The benefit of the precautionary principle can be illustrated using the case of asbestos. Asbestos is a white, fibrous mineral that is very resistant to burning. This made asbestos a popular building material throughout much of the twentieth century. It is now widely accepted that dust from asbestos can cause a number of deadly diseases including asbestosis (a painful inflammation of the lungs) and several types of cancer. When asbestos was first mined in 1879, there was no evidence that it harmed humans. The first report of deaths in humans was in 1906 and the first experiment showing harmful effects in rats was conducted in 1911. In 1930, it was reported that 66 percent of workers in an asbestos factory suffered from asbestosis. In 1955, researchers found that asbestos workers had a higher risk of lung cancer than other groups. In 1965, a study linked a rare form of cancer with workers who were exposed to asbestos dust. Despite all of the growing scientific evidence that asbestos was harming human health, little was done to reduce the exposure of workers and the public. Indeed, it was not until 1998 that the European Union banned asbestos. Today, workers go to great lengths not to be exposed to asbestos dust such as by wearing protective suits and using respirators (FIGURE 58.5). A study in the Netherlands estimated that had asbestos been banned in 1965 when the harm to health became clear, the country would have had 34,000 fewer deaths from asbestos and would have saved approximately $25 billion in cleanup and compensation costs. Because the effects of asbestos can take several decades to harm a person’s health, the European Union estimates that from 2005 to 2040 it will have 250,000 to 400,000 additional people die as a result of past exposures to asbestos. Had the European Union been using the precautionary principle decades earlier, the number of deaths would have been considerably less.

617

International Agreements on Hazardous Chemicals

Stockholm Convention A 2001 agreement among 127 nations concerning 12 chemicals to be banned, phased out, or reduced.

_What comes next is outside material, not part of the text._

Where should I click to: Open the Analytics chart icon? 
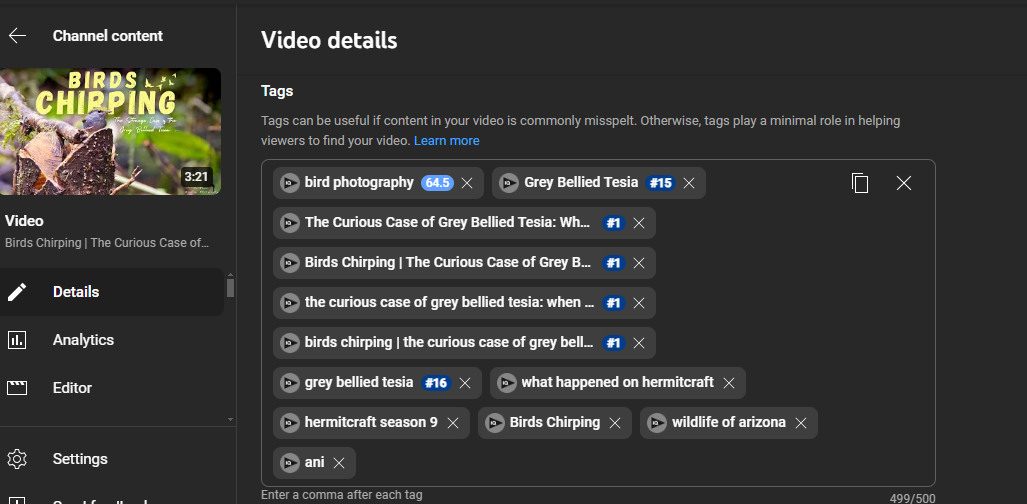tap(17, 340)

In 2001 a group of 127 nations gathered in Stockholm, Sweden, to reach an agreement on restricting the global use of some chemicals. The agreement, known as the Stockholm Convention, produced a list of 12 chemicals to be banned, phased out, or reduced. These 12 chemicals came to be known as the “dirty dozen” and included pesticides such as DDT, industrial chemicals such as PCBs, and certain chemicals that are by-products of manufacturing processes. All of the chemicals were known to be endocrine disruptors, and a number of them had already been banned or were experiencing declining use in many countries. However, bringing countries together in a forum to discuss controlling the most harmful chemicals was the great achievement of the Stockholm Convention. By 2013, an additional 11 chemicals were added to the original list of 12; several more have been suggested for future listing.

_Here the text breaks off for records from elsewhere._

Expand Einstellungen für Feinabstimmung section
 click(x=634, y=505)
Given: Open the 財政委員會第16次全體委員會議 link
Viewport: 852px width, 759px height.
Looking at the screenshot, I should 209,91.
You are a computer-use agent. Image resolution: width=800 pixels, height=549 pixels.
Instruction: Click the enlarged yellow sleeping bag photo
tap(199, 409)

REACH A 2007 agreement among the nations of the European Union about regulation of chemicals; the acronym stands for registration, evaluation, authorization, and restriction of chemicals.

In 2007, the 27 nations of the European Union put into effect an agreement on how chemicals should be regulated within the European Union. Known as REACH, an acronym for registration, evaluation, authorization, and restriction of chemicals, the agreement embraces the precautionary principle by putting more responsibility on chemical manufacturers to confirm that chemicals used in the environment pose no risk to people or the environment. This regulation was enacted because many chemicals used for decades in the European Union had not been subjected to rigorous risk analyses. The new regulations are being phased in over 11 years to permit sufficient time for chemical manufacturers to complete the required testing.